The City Council will hold a special meeting at 5 p.m. Wednesday at City Hall, 701 Main St., to discuss the agreement. If approved, Lennar would receive the property, valued at more than $1 million, and a waiver of development fees — with some exceptions — but an expectation to start construction on building the homes — a mix of small single-story and two-story homes.

The city will hold an executive session to discuss the matter and then come back into open session on Tuesday to possibly approve the agreement.

If approved, the pricing of the homes will be in the $185,000 to $227,000 range. The homes would range from a 1,034-square foot two bedroom, one bath home to an 1,874-square foot two-story four bedroom home. 

The property is located in the 3,200 block of Loop 534 and the plat is just south of the new Olympic Drive extension. The project will be sited near Tivy High School and the new Hal Peterson Middle School. 

For months, city leaders, including a majority of the City Council, have argued that the city's biggest challenge is with affordable housing. As of Sunday on websites Zillow and Realtor, there are about 25 homes on the market in Kerrville in that price range that city wants for this new development.

While the city is willing waive development fees, Lennar will still have to pay for building permits and tap fees into the city's utility system. 

Lennar is also granted some flexibility based on fluctuations in the market or on the cost of materials, but the builder is expected to agree to a pricing cap if that happens. 

The agreement comes after a deal to construct 510 homes with home builder D.R. Horton collapsed over the summer. That deal was laden with incentives to make the project work, and it still didn't pencil out for the developers. 

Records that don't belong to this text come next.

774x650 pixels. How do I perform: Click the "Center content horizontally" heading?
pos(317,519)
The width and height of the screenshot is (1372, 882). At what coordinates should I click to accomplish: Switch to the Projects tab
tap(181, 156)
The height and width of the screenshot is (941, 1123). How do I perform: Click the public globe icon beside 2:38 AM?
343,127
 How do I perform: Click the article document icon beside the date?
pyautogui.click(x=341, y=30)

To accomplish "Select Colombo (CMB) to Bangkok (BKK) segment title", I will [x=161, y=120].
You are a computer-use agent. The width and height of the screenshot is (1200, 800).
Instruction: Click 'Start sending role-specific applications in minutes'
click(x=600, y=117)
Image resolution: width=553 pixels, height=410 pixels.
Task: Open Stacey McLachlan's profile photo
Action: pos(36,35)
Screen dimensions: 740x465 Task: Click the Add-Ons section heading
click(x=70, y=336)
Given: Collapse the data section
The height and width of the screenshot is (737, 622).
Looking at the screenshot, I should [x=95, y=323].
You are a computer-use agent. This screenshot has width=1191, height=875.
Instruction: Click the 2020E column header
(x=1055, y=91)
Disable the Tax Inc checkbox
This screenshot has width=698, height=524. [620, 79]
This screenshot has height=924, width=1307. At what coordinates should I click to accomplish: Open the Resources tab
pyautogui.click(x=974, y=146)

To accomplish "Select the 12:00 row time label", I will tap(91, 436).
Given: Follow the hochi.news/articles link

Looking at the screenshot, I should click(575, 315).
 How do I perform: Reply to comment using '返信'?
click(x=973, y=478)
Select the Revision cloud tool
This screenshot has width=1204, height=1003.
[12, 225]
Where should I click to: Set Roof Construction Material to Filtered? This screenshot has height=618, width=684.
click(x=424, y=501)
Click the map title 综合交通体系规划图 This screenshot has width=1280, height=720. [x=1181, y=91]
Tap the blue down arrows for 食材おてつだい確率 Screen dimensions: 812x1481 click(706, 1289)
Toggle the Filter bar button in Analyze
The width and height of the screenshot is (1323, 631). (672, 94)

Lennar, the nation's largest home builder, has a substantial footprint in the Texas market, including in San Antonio, where it has at least 15 communities that are in various stages of construction. This would be the furthest west the company has built in Texas and one of the first outside of its core markets in San Antonio, Austin, Houston,Dallas and Fort Worth. 

(2) comments

Charles Robinson

I just don't understand how a $200K home can be considered "affordable housing."

James WESSELING

The building of these affordable homes is great for the city, but the council has to be very careful about the incentives given to the builder. One could say several on this council have a conflict of interest as they are part of the realty community and have a great deal to gain personally.